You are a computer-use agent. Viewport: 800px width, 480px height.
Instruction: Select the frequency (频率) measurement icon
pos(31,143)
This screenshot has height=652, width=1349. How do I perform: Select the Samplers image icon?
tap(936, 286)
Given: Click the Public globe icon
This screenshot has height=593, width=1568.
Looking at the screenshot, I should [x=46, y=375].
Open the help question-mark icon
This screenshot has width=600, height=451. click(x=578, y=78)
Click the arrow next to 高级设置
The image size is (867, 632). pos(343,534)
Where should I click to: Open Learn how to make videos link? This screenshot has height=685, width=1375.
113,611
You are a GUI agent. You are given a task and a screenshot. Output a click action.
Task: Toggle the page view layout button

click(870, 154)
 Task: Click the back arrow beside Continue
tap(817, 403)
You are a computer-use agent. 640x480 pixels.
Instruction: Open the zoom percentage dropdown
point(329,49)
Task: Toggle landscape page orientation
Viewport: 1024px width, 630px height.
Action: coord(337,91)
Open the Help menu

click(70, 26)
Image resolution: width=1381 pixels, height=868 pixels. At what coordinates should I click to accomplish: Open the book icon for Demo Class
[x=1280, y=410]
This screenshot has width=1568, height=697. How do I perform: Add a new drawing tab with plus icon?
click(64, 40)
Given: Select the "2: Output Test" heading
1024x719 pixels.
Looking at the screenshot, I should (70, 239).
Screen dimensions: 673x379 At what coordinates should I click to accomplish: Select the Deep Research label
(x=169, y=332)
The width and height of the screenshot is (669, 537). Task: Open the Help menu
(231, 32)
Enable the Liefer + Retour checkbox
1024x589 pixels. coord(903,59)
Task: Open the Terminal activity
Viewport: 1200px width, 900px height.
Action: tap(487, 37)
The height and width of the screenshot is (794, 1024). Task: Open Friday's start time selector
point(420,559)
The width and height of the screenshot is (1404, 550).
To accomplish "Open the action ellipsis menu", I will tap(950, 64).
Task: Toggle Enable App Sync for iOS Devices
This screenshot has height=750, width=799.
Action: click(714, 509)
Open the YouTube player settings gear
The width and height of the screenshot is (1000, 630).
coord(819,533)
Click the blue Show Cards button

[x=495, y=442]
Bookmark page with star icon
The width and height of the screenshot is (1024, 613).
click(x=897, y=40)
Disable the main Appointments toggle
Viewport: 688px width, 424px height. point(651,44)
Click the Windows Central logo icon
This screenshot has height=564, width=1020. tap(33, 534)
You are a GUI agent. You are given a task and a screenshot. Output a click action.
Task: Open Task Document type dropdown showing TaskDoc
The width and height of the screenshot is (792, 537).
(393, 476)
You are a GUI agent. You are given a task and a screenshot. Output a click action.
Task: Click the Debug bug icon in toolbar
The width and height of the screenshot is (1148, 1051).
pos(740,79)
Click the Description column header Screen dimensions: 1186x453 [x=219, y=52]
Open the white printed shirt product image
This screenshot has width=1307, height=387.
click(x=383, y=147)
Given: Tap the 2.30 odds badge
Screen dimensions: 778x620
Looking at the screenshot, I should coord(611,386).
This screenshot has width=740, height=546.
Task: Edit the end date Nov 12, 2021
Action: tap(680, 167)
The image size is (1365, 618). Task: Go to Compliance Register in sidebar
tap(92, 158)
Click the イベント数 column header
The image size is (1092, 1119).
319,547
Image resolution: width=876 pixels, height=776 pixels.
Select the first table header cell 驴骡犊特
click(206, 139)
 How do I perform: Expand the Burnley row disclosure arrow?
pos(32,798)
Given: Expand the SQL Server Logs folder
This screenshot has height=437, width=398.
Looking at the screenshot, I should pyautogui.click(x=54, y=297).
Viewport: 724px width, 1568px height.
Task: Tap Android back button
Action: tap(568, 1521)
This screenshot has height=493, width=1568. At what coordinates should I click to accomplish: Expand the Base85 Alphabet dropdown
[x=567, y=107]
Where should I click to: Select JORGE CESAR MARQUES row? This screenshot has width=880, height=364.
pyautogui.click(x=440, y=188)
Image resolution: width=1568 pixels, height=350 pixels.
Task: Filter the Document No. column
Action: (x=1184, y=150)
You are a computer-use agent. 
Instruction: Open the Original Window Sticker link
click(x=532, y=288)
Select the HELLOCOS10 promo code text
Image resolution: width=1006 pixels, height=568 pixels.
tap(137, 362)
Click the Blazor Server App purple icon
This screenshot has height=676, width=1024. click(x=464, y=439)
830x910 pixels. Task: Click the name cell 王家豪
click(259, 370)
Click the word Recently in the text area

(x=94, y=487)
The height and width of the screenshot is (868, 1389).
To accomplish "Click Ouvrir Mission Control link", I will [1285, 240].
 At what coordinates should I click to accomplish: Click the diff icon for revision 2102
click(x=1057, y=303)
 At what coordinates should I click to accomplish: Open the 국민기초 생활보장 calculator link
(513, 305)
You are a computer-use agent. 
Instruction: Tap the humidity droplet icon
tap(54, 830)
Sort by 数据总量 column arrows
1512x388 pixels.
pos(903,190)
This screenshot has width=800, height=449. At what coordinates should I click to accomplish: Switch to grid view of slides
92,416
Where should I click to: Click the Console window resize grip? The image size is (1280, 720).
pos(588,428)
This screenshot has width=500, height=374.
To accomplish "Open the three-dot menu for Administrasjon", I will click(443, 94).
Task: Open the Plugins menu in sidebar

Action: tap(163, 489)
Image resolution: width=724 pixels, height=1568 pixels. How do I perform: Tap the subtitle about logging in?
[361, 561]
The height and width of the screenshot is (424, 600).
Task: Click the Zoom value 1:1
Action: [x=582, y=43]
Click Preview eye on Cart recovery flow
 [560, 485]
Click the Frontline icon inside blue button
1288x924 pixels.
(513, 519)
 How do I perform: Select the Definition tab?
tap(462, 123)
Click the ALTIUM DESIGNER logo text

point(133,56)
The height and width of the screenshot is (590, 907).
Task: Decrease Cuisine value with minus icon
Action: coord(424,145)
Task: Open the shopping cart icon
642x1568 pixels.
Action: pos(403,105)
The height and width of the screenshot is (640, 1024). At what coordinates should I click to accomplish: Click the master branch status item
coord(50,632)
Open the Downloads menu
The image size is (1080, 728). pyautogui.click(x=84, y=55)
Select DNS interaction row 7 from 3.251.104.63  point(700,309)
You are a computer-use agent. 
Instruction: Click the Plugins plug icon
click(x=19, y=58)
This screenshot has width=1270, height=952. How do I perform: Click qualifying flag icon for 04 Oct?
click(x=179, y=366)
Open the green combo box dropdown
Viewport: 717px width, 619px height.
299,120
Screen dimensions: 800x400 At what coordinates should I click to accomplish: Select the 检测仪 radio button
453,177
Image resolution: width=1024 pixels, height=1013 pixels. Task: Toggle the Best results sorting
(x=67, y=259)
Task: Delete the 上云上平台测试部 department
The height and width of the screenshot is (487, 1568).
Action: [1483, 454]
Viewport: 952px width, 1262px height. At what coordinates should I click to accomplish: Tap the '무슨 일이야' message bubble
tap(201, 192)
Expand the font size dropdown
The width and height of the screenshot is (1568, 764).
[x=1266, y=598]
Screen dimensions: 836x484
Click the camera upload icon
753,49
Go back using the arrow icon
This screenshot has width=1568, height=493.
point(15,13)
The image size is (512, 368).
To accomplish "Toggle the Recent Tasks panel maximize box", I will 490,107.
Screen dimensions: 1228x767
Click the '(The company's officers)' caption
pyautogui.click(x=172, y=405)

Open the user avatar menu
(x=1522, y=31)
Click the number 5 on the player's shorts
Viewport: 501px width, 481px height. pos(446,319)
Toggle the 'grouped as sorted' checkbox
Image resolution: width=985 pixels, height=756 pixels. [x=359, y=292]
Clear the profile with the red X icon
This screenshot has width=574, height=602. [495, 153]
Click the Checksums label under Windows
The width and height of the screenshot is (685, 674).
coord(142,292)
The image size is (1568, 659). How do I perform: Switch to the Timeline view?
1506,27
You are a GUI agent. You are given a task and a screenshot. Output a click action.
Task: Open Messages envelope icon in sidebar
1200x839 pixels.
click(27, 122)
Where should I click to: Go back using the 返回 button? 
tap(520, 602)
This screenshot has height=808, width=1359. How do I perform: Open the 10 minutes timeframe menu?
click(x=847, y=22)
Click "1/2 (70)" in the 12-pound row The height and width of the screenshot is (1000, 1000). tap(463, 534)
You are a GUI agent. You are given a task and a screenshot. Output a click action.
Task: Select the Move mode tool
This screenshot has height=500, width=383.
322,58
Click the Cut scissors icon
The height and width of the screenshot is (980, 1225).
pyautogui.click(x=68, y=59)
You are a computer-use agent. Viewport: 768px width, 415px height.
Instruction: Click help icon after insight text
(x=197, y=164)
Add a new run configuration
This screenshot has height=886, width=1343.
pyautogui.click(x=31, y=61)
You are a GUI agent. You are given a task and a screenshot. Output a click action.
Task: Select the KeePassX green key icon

========

Tell me how many lines of the records include the word "will", replying with the number alone.

**Response area:** 4